(8 pm. – promoted by ek hornbeck)
My good friend wanted his trailer to have some metal over the sides of it to use to tie down his riding lawnmowers, his ATV, and his large pull behind mower. He has several acres to mow, at his farm and here at his house.
Yesterday we went to the hardware store and got supplies, went to his farm to pick up the trailer, and to the welding supply firm to get material. We welded a little last night, and finished it today.
According to the Welding Insider, choosing the right equipment can be hard. However, welding is almost like art, so you’ll want to make sure that you have the right equipment. You may want to have the bench vise that would helpful for holding your work in place and ensure that you are working safely. If you’re not sure what sort of equipment you need, it might be working checking out www.hotairtools.com/hot-air-tools/plastic-welding/welding-rod.html to learn more. One takes a design, and makes it into a fusion of art and utility. Dad taught me how to weld.

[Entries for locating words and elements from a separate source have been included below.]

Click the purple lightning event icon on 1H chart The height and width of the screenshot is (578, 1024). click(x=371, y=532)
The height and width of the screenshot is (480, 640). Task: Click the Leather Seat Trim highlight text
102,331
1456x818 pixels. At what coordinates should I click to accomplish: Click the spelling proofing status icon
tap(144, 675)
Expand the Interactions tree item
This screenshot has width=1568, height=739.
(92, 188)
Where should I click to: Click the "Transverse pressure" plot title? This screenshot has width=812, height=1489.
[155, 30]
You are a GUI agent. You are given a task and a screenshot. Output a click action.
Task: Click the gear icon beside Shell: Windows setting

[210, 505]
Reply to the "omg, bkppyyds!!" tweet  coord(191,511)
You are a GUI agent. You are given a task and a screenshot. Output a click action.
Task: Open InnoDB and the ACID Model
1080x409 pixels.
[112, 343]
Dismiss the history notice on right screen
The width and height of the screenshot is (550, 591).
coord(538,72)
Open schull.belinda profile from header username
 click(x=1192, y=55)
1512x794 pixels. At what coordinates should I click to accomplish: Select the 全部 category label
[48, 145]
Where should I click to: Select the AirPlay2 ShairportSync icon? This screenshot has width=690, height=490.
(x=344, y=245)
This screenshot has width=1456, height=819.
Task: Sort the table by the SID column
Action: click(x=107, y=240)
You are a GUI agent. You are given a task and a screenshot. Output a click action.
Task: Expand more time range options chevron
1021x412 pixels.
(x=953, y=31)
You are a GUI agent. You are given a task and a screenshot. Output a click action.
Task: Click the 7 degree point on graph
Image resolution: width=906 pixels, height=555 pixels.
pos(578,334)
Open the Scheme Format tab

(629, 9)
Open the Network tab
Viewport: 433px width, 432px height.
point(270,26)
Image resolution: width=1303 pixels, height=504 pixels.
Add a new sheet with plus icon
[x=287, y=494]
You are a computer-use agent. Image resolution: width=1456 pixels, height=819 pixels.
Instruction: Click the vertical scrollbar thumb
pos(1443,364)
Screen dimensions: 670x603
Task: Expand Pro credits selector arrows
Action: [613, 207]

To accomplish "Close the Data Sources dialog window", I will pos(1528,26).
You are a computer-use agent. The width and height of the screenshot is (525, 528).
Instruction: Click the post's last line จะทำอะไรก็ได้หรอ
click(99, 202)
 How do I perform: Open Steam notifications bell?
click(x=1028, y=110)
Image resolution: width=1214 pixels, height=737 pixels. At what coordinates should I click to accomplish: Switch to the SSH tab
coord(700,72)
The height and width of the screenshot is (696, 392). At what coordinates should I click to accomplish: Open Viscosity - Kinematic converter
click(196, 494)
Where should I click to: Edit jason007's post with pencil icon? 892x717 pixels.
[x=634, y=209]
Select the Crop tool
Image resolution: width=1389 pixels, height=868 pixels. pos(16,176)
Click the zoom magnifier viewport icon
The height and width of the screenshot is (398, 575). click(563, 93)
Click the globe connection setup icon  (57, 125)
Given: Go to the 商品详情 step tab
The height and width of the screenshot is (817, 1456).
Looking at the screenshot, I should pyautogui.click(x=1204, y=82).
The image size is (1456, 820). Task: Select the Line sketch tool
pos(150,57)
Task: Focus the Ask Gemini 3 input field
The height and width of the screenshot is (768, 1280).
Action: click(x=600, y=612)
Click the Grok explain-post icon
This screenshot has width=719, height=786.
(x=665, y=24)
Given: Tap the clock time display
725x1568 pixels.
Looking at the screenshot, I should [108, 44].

Dad taught me how to use an arc welder. It is sort of a scary thing until you understand how it works. I love my Lincoln one, with taps from 40 amperes to 225 amperes. It is great!
Anyway, Elmer, who owns the workpiece, told me how he wanted it to be, and I welded it as he asked. We used hollow, square mild steel for the uprights, 1 by 2 inch stock. We used 1 by one inch stock for the horizontal parts.
For the thin metal, 60 amperes is just right. For joining it to the heavier angle iron on the structural part of the trailer, 75 amperes was required for it. We had a couple of heavy iron jobs to do, and 90 amperes were required for that.
We took our time, and used the square and the level to make it come out well. He had now a trailer that will hold anything, including a car, that he can drive anywhere.
I love doing that kind of art, even at his imperfect design. I suspect that he will come back for some reinforcement, but if it works the way it is, good on him! It certainly looks nice.